**To do:** Each line of the data below should be repeated exactly.

Stored data:
============

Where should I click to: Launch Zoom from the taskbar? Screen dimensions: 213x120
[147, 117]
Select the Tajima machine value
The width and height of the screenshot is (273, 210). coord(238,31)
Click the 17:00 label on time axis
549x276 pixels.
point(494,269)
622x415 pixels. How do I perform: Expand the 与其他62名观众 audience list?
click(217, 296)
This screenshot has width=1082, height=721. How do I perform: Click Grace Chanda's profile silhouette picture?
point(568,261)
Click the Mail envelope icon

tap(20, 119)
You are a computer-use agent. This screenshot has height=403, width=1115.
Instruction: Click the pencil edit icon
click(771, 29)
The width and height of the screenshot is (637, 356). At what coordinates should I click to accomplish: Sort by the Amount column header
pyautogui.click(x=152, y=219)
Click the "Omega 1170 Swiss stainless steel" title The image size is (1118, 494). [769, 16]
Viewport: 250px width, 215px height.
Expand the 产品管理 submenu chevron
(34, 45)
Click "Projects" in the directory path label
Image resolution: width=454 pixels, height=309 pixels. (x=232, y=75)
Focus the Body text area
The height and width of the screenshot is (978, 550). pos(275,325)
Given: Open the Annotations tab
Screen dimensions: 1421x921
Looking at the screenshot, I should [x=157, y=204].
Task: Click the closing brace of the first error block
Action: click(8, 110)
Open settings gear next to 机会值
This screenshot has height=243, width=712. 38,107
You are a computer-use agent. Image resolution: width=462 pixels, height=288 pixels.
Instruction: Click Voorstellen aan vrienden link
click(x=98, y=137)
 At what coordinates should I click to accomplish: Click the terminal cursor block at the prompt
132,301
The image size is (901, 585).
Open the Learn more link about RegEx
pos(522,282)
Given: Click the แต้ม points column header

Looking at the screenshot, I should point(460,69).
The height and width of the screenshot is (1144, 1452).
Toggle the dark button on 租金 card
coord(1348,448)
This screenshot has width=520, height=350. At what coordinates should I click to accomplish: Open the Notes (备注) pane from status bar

============

**Answer section:**
Where should I click to: Launch Zoom from the taskbar? Screen dimensions: 213x120
[147, 117]
Select the Tajima machine value
The width and height of the screenshot is (273, 210). coord(238,31)
Click the 17:00 label on time axis
549x276 pixels.
point(494,269)
622x415 pixels. How do I perform: Expand the 与其他62名观众 audience list?
click(217, 296)
This screenshot has width=1082, height=721. How do I perform: Click Grace Chanda's profile silhouette picture?
point(568,261)
Click the Mail envelope icon

tap(20, 119)
You are a computer-use agent. This screenshot has height=403, width=1115.
Instruction: Click the pencil edit icon
click(771, 29)
The width and height of the screenshot is (637, 356). At what coordinates should I click to accomplish: Sort by the Amount column header
pyautogui.click(x=152, y=219)
Click the "Omega 1170 Swiss stainless steel" title The image size is (1118, 494). [769, 16]
Viewport: 250px width, 215px height.
Expand the 产品管理 submenu chevron
(34, 45)
Click "Projects" in the directory path label
Image resolution: width=454 pixels, height=309 pixels. (x=232, y=75)
Focus the Body text area
The height and width of the screenshot is (978, 550). pos(275,325)
Given: Open the Annotations tab
Screen dimensions: 1421x921
Looking at the screenshot, I should [x=157, y=204].
Task: Click the closing brace of the first error block
Action: click(8, 110)
Open settings gear next to 机会值
This screenshot has height=243, width=712. 38,107
You are a computer-use agent. Image resolution: width=462 pixels, height=288 pixels.
Instruction: Click Voorstellen aan vrienden link
click(x=98, y=137)
 At what coordinates should I click to accomplish: Click the terminal cursor block at the prompt
132,301
The image size is (901, 585).
Open the Learn more link about RegEx
pos(522,282)
Given: Click the แต้ม points column header

Looking at the screenshot, I should point(460,69).
The height and width of the screenshot is (1144, 1452).
Toggle the dark button on 租金 card
coord(1348,448)
This screenshot has width=520, height=350. At what coordinates should I click to accomplish: Open the Notes (备注) pane from status bar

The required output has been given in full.